Союз с Россией и руссофобия Немцев {*}.

{* Это заглавие, существующее в рукописи, где я вписал его своею собственной рукой, опущено в брошюре - Дж. Г.}

  
   Как ни блестяще положение графа Бисмарка и его господина короля Вильгельма 1-го, оно далеко не из легких. Их цель очевидна: это - об'единение, наполовину насильственное, наполовину добровольное, всех немецких государств под королевским скипетром Пруссии, который скоро превратят, без сомнения, в императорский скипетр, это - создание самой могущественной империи в сердце Европы. Всего каких нибудь пять лет назад Пруссия рассматривалась, как последняя из пяти великих держав Европы. Ныне она хочет сделаться - и без сомнения сделается - первою. И берегись тогда независимость и свобода Европы! Берегитесь тогда в особенности маленькие государства, имеющие несчастье обладать на своей территории немецким или бывшим немецким населением, как напр. фламандцы. Аппетит немецкой буржуазии столь же жесток, как огромно ее раболепство и, опираясь на этот патриотический аппарат и на это чисто немецкое раболепство, г. граф фон-Бисмарк, который отнюдь не щепетилен и является слишком государственным человеком, чтобы беречь кровь народов и щадить их кошельки, их свободу и их права, был бы весьма способен предпринять в пользу своего господина осуществление мечты Карла Пятого.
   Часть огромной задачи, которую он себе поставил, закончена.

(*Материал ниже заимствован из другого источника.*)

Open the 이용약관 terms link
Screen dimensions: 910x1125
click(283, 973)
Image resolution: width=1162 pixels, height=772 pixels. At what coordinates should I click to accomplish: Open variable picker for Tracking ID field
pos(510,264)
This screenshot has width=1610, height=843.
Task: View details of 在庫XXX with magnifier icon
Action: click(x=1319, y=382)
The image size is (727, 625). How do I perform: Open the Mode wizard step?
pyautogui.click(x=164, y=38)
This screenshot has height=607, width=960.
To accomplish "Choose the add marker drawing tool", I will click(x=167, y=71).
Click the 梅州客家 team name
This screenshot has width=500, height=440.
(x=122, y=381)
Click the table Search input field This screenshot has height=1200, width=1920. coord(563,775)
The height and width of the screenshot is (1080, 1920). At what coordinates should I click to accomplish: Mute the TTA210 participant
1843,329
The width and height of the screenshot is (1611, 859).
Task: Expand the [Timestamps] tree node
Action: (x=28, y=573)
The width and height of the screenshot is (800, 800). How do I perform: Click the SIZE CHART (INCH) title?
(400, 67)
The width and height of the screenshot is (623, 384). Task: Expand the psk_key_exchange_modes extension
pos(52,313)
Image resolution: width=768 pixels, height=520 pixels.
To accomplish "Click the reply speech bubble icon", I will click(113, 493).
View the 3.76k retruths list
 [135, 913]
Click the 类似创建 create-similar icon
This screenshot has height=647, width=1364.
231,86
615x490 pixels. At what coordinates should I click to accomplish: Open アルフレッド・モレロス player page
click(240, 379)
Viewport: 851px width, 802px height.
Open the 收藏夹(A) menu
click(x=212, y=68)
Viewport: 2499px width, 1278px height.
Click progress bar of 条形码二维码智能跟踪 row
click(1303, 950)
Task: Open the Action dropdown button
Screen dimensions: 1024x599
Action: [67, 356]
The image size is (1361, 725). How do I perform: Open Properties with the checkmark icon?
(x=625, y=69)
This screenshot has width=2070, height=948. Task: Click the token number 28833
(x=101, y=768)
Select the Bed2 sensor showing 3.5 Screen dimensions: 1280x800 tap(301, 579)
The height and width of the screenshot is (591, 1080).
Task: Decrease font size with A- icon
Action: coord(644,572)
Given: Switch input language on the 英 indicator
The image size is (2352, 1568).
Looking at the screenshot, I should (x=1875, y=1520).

Благодаря сообщничеству Наполеона III, которого он одурачил, благодаря союзу с императором Александром II, которого он также надует, ему удалось уже раздавить Австрию. Теперь он держит ее в повиновении благодаря угрожающей позиции своей верной союзницы - России.
   Что же касается царской империи, то ко времени раздела Польши и именно вследствие этого раздела она попала в зависимость от Прусского королевства, как это последнее подало в зависимость от Всероссийской Империи. Они не могут вступить в войну друг с другом без того, чтобы не освободить польских провинций, доставшихся на их долю, что одинаково невозможно как для одной, так и для другой, потому что обладание этими провинциями для каждой из них составляет существенное условие его могущества, как государства. Не имея, таким образом, возможности воевать друг с другом, они волей неволей должны быть тесными союзниками. Стоит Польше всколыхнуться, и Русская империя и Прусское королевство вынуждены воспылать друг к другу избытком любви. Эта вынужденная солидарность есть роковой, часто невыгодный и всегда тягостный результат разбоя, совершенного ими обоими над этой благородной и несчастной Польшей. Ибо не следует воображать, чтобы русские, даже люди оффициальные, любили пруссаков, ни чтобы эти последние обожали русских. Напротив того, они до глубины сердца ненавидят друг друга. Но как два разбойника, скованные друг с другом солидарностью своего преступления, они вынуждены вместе идти и взаимно помогать друг другу. Отсюда та невыразимая нежность, об'единяющая дворы Ст.-Петербурга и Берлина, которую граф фон-Бисмарк никогда не забывает поддерживать каким нибудь подарком, ввиде, напр, нескольких несчастных польских патриотов, выданных время от времени палачам Варшавы или Вильно.
   Однако, на безоблачном горизонте этой дружбы уже показывается черная точка. Это вопрос о балтийских провинциях. Провинции эти, как известно, ни русские, ни немецкие. Они латышские или финские, ибо немецкое население, состоящее из дворян и из буржуа, составляет в них весьма ничтожное меньшинство. Эти провинции принадлежали сперва Польше, потом - Швеции, еще позже они были завоеваны Россией. Самое благоприятное с точки зрения народа,- а я не признаю никакой другой - решение было бы по моему возвращение их вместе с Финляндией не под владычество Швеции, но к очень тесному федеративному союзу с нею, в качестве членов скандинавской федерации, обнимающей Швецию, Норвегию, Данию и всю датскую часть Шлезвига,- пусть уже г.г. немцы этим не огорчаются.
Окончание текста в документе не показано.